In [None]:
import tensorflow as tf 
from keras.applications.vgg16 import VGG16
from keras.applications.resnet import ResNet50
import os 
import numpy as np 
from sklearn.preprocessing import OneHotEncoder 
from sklearn.model_selection import train_test_split
from sklearn.metrics import confusion_matrix
import pandas as pd 
import matplotlib.pyplot as plt

### Here prepare the folder if does not exist

In [None]:
# you need the current working directory NB: works both windows and linux 
current_working_directory = os.getcwd()
current_working_directory = os.path.dirname(current_working_directory)

if not os.path.exists(f"{current_working_directory}/Datasets"):
    os.makedirs(f"{current_working_directory}/Datasets")

print(f"[DATASET] PUT THE DATASET here: {current_working_directory}/Datasets")


In [None]:
# get the directory where I want to download the dataset
path_of_dataset = os.path.join(*['..', current_working_directory, 'Datasets', 'Most_Stolen_Cars'])
print(f"[DIR] The directory of the current dataset is {path_of_dataset}")

### Data prep

In [None]:
# here let s do some functions that we can re-use also for other assignment
def load_the_data_and_the_labels(data_set_path: str, target_size: tuple or None = None):
    """
    This function help you to load the data dynamically 
    :param data_set_path: (str) put the path created in the previous cell (is the dataset path) 
    :param target_size: (tuple) the desired size of the images  
    :return: 
        - array of images 
        - array with labels 
        - list of labels name (this is used for better visualization)
    """
    try:
        dataset, labels, name_of_the_labels = list(), list(), list() 
        # let s loop here and we try to discover how many class we have 
        for class_number, class_name in enumerate(os.listdir(data_set_path)):
            full_path_the_data = os.path.join(*[data_set_path, class_name])
            print(f"[WALK] I am walking into {full_path_the_data}")
            
            # add the list to nam _list
            name_of_the_labels.append(class_name)
            
            for single_image in os.listdir(f"{full_path_the_data}"):
                full_path_to_image = os.path.join(*[full_path_the_data, single_image])
                
                # add the class number 
                labels.append(class_number)
                
                if target_size is None:
                    # let s load the image 
                    image = tf.keras.utils.load_img(full_path_to_image)
                else:
                    image = tf.keras.utils.load_img(full_path_to_image, target_size=target_size)
                
                # transform PIL object in image                    
                image = tf.keras.utils.img_to_array(image)
                
                # add the image to the ds list 
                dataset.append(image)
                
        return np.array(dataset, dtype='uint8'), np.array(labels, dtype='int'), name_of_the_labels
    except Exception as ex:
        print(f"[EXCEPTION] load the data and the labels throws exceptions {ex}")

#### Load the data
    a.
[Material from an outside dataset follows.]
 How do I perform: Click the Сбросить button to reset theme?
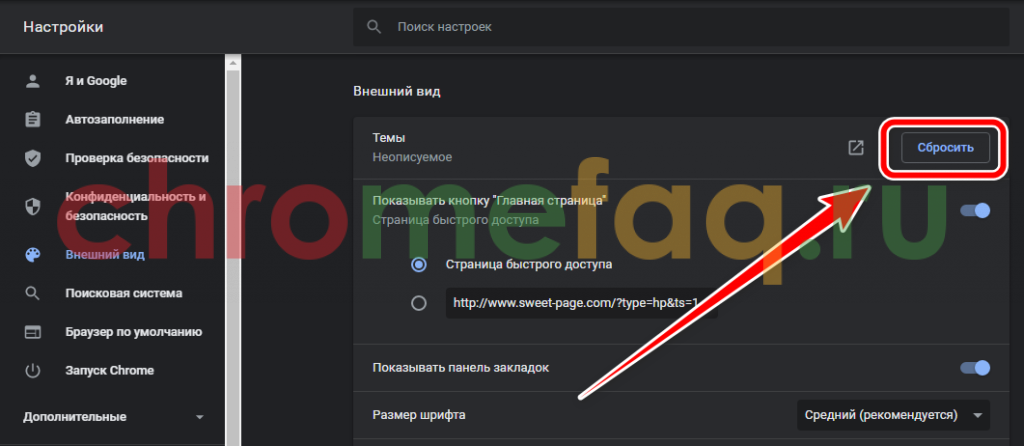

Target size: (112, 112, 3)
    b. if for some reason your pc crash saying Out of Memory reduce half the target size

In [None]:
# here

### normalize the data here

In [None]:
# do it here

### Convert the data to one hot encoding (use the sklearn function)

In [None]:
# here we have to one hot encode the labes
def make_the_one_hot_encoding(labels_to_transform):
    try:
        enc = OneHotEncoder(handle_unknown='ignore')
        # this is a trick to figure the array as 2d array instead of list 
        temp = np.reshape(labels_to_transform, (-1, 1))
        labels_to_transform = enc.fit_transform(temp).toarray()
        print(f'[ONE HOT ENCODING] Labels are one-hot-encoded: {(labels_to_transform.sum(axis=1) - np.ones(labels_to_transform.shape[0])).sum() == 0}')
        return labels_to_transform
    except Exception as ex:
        print(f"[EXCEPTION] Make the one hot encoding throws exception {ex}")

In [None]:
# do it here 

# split the data in train set and test set 
    a. use 0.3 as split factor 

### Create a CNN with the following characteristics
        a. Input layer
        b. As base model use VGG16:
            i. Weights: imagenet
            ii. Include_top: False
            iii. Input_shape the target shape described in point 1. 
        c. Add a flatten layer 
        d. Add a Dense layer with 512 units and a dropout layer with 0.2 unit.
        e. Add a Dense layer with 256 units and a dropout layer with 0.2 unit.
        f. Add the final classifier with the correct number of units and the suitable activation.

![alt text](assignment_2_tl.png "CNN with tl")

In [None]:
# do it here 

### Set the layer block5_conv2, block5_conv3, block5_pool trainable 
    Important: you can make a function when you create a CNN within the option of make layers trainable or not is up to you!

In [None]:
#do it here 

### Train the model 
    a. set the batch size 32 (if your PC go Out of memory lower this number half)
    b. set epochs to 15

In [None]:
# do it here 

### evaluate the model and record the accuracy score.

In [None]:
# do it here 

### Load again the CNN and set all the base model layers to not trainable.

In [None]:
# here

### Repeat the train and evaluation steps

In [None]:
# here 

### What happen? Why?

### Make and visualize some predictions. 

In [None]:
# here